** Text under study follows **

Sour Gripes

A Killer

Many of us have suffered from depression on various levels. Where we cross the line into “Clinical Depression” I’m not sure. I do know that it can strike anyone. It is in the news that a (dare I say) disgraced young Senator had attempted suicide a couple of months ago. No matter what his transgressions, how can we say that it is deserving of a death sentence. Perhaps his latest trials and tribulations were just the straw that broke the camel’s back. These transgressions may have in fact been as a result of depression or mental illness. This news did not come first hand from the man and although many of us know of him I’m not comfortable using his name for that reason. Andrew Lawton a controversial London radio personality, who himself made a serious (nearly successful) attempt to take his life shares that line of reason. In fact he is outspoken about mental illness and the stigma attached to depression and suicidal attempts or thoughts.

Recently I also heard of a teen who had taken his life. Each time I hear of a suicide attempt or death from suicide I cringe and am deeply saddened. It is particularly disturbing when it is a young person. I know that as a teen every issue seems insurmountable. I know that the loss of a loved one can make life seem pointless. If that loved one is a life partner or a child, no one who has not suffered the fate can imagine the pain. I can almost understand someone who is terminally ill taking this action. Who of us not in their circumstance can say what brings anyone to that point?

** End of Text under study **
** Data segment follows **

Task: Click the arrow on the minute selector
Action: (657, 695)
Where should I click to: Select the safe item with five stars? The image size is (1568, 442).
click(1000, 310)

** End of Data segment **

[Check your understanding]:
A – Reproduce the depression essay between "Recently I also" and "to that point?", inclusive, with "cringe" replaced by "wince".
B – Carry the essay on depression and suicide forward from its last sentence.

[Answers for the exercise]:
A –
Recently I also heard of a teen who had taken his life. Each time I hear of a suicide attempt or death from suicide I wince and am deeply saddened. It is particularly disturbing when it is a young person. I know that as a teen every issue seems insurmountable. I know that the loss of a loved one can make life seem pointless. If that loved one is a life partner or a child, no one who has not suffered the fate can imagine the pain. I can almost understand someone who is terminally ill taking this action. Who of us not in their circumstance can say what brings anyone to that point?

B –
Bullies are not a new phenomena. Every era has had them. I was bullied for a time in school and handled it in a way that would not be condoned today and probably in the age of social media would not work. I don’t recall suicides among the children or teens of my era due to bullying or anything else. Is it that media is far more forthcoming in reporting such things or is it that social media allows arms length actions seemingly without repercussion?

It is said that doing the same thing over and over again and expecting different results is the definition of “CRAZY”. Call me “Crazy” and I will agree: In fact I think that such a statement just makes us unique or interesting. If you say I have a mental illness I will cringe. Why is that? There is a stigma even today. There is a fear. It is a helpless sick feeling when we hear of another lifetime of accomplishments never to be.

CONDOLENCES: I heard a little late last week to offer condolences to the family and friends of Al Robertson. Al was personable and introduced us to the best donuts and coffee along with pleasant chats on local and world affairs. Al’s Swiss Chalet (later Tollgate) was a quieter precursor to the Tim Horton invasion. The most enjoyable coffee was at times when Al was not run off his feet and had time to lean on your table and while he was wiping up and strike up a conversation. He really cared about people and service.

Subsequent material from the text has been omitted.